(Data entries)
==*==

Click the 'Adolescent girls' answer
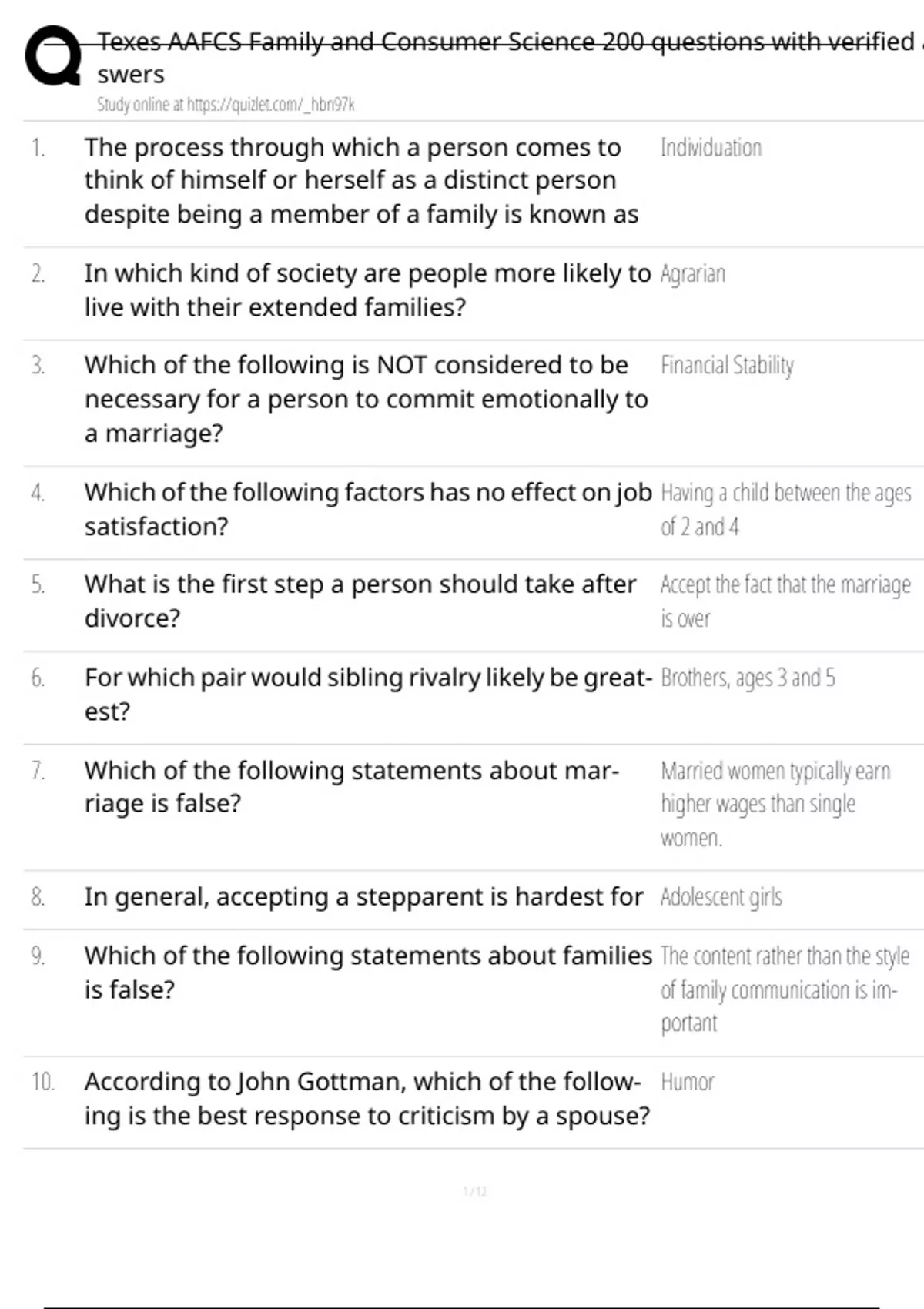 [x=721, y=897]
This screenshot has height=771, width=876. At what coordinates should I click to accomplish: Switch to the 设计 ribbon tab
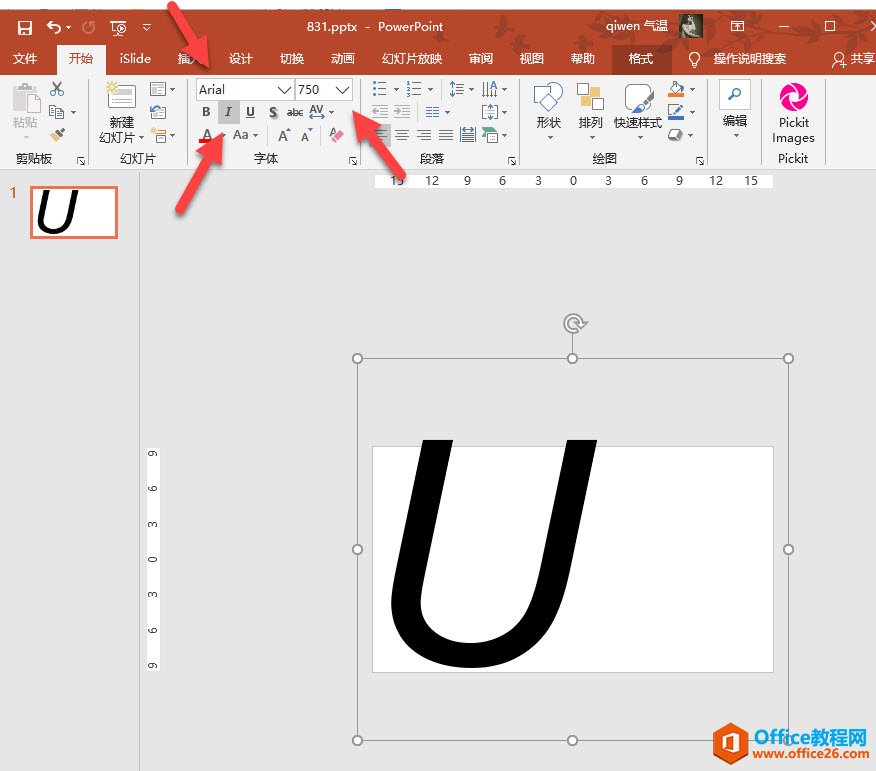click(239, 58)
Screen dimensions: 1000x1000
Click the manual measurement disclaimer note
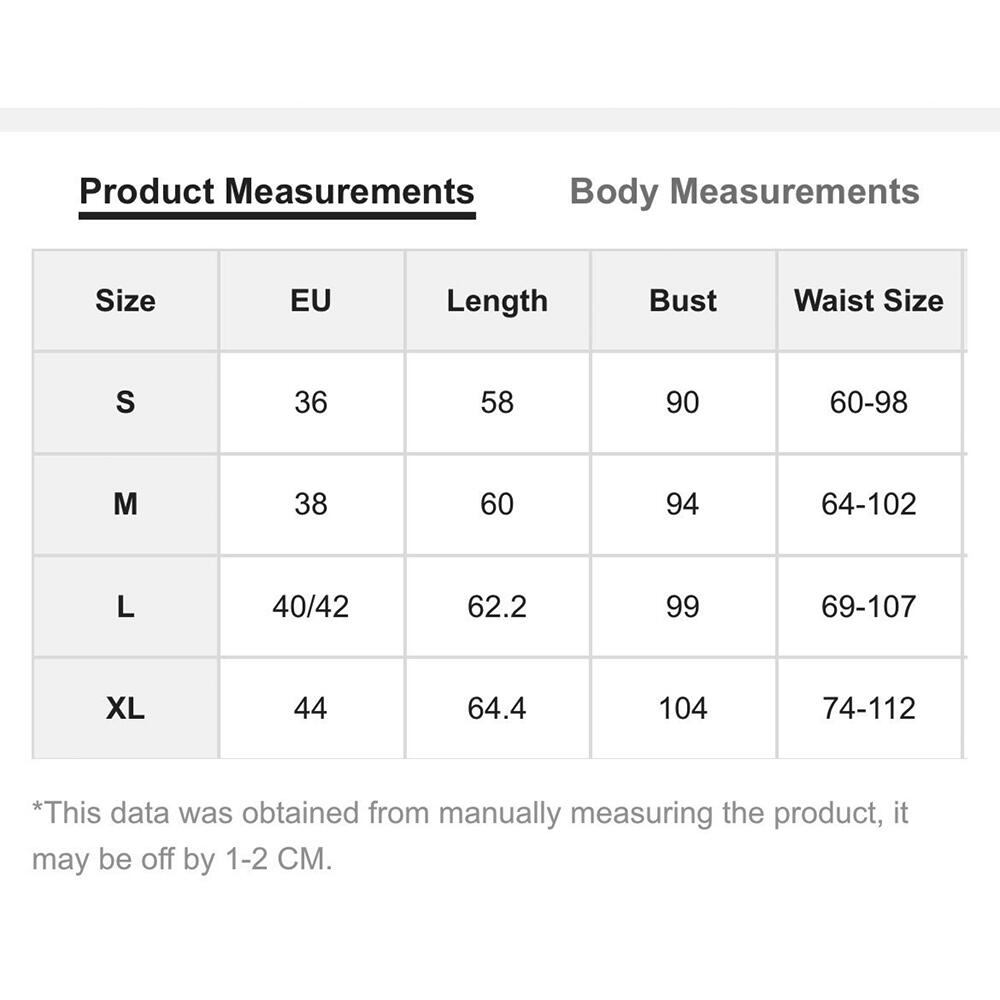pyautogui.click(x=470, y=835)
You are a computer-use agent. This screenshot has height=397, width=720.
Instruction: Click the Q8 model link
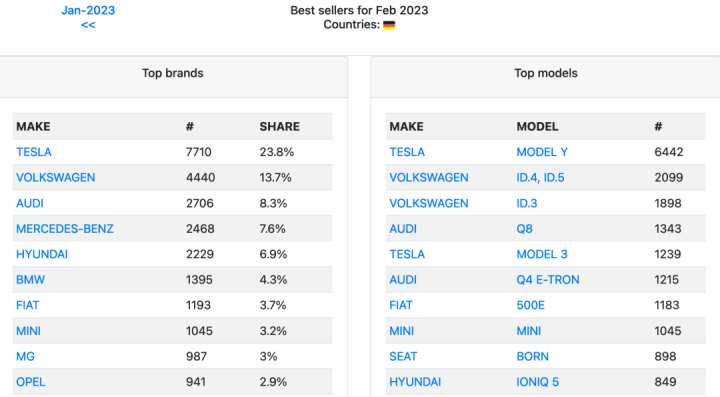click(x=524, y=229)
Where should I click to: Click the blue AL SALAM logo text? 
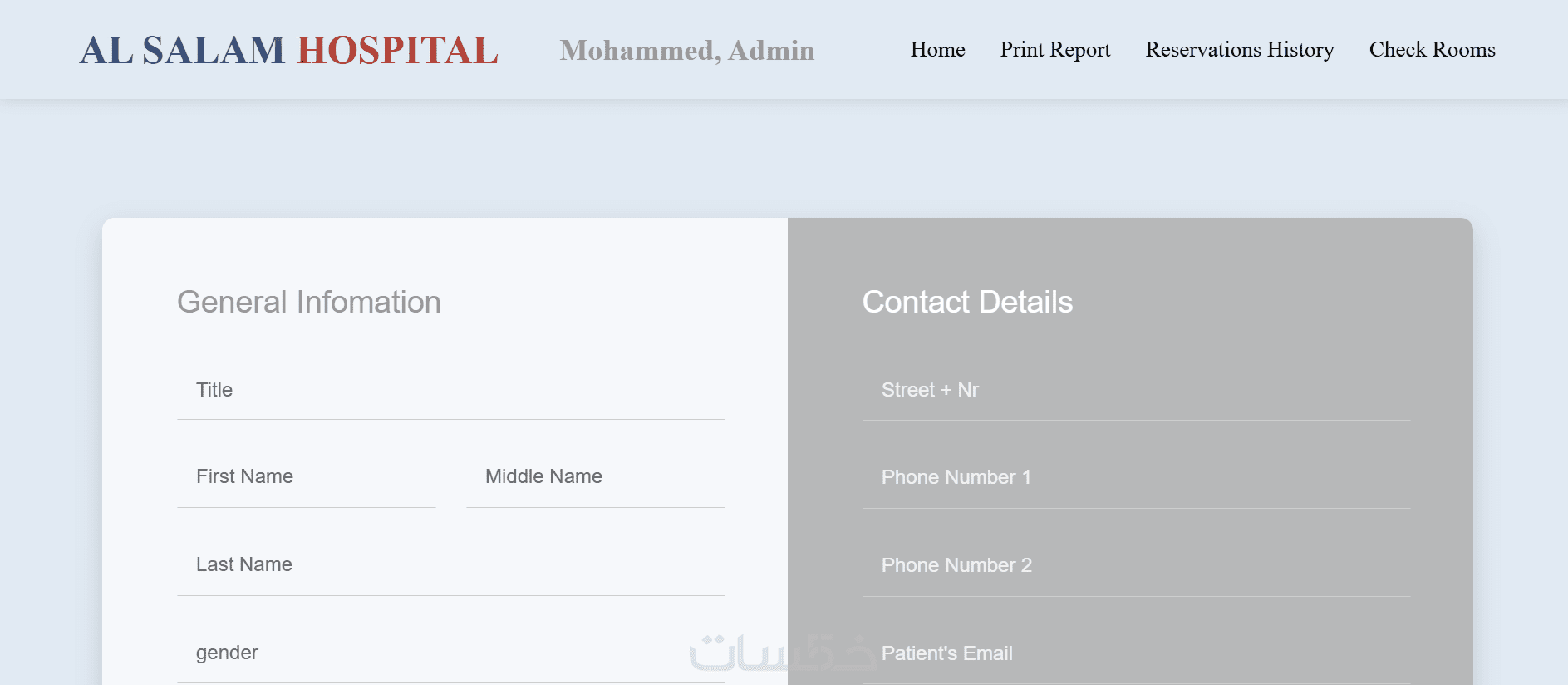[182, 51]
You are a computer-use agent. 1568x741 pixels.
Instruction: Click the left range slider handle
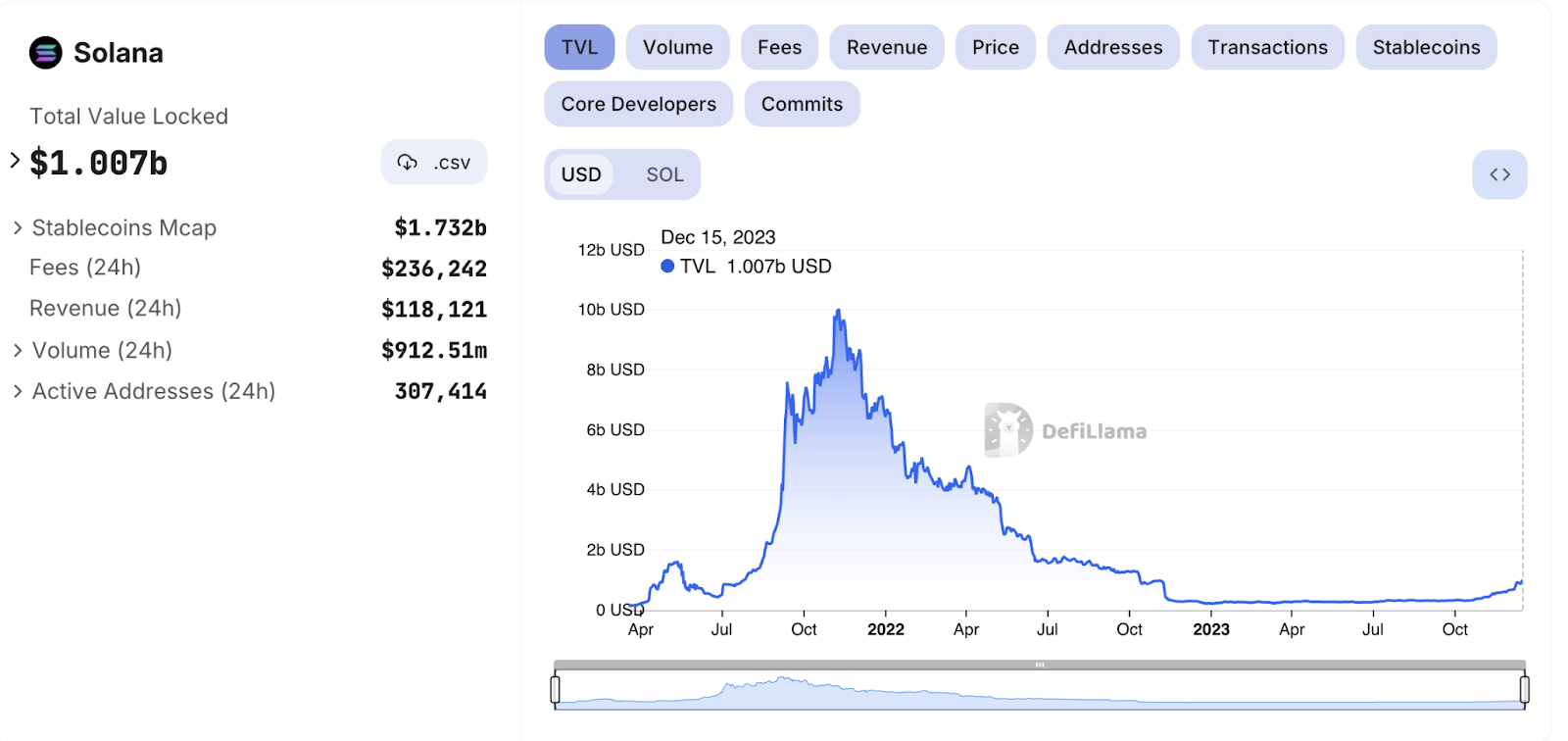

==*==

**WHAT TO PRODUCE**. Send back the entries above exactly. Skip the images.

**ANSWER TO THIS TASK**.
Click the 'Adolescent girls' answer
 [x=721, y=897]
This screenshot has height=771, width=876. At what coordinates should I click to accomplish: Switch to the 设计 ribbon tab
click(239, 58)
Screen dimensions: 1000x1000
Click the manual measurement disclaimer note
pyautogui.click(x=470, y=835)
You are a computer-use agent. This screenshot has height=397, width=720.
Instruction: Click the Q8 model link
click(x=524, y=229)
Where should I click to: Click the blue AL SALAM logo text? 
[182, 51]
You are a computer-use agent. 1568x741 pixels.
Instruction: Click the left range slider handle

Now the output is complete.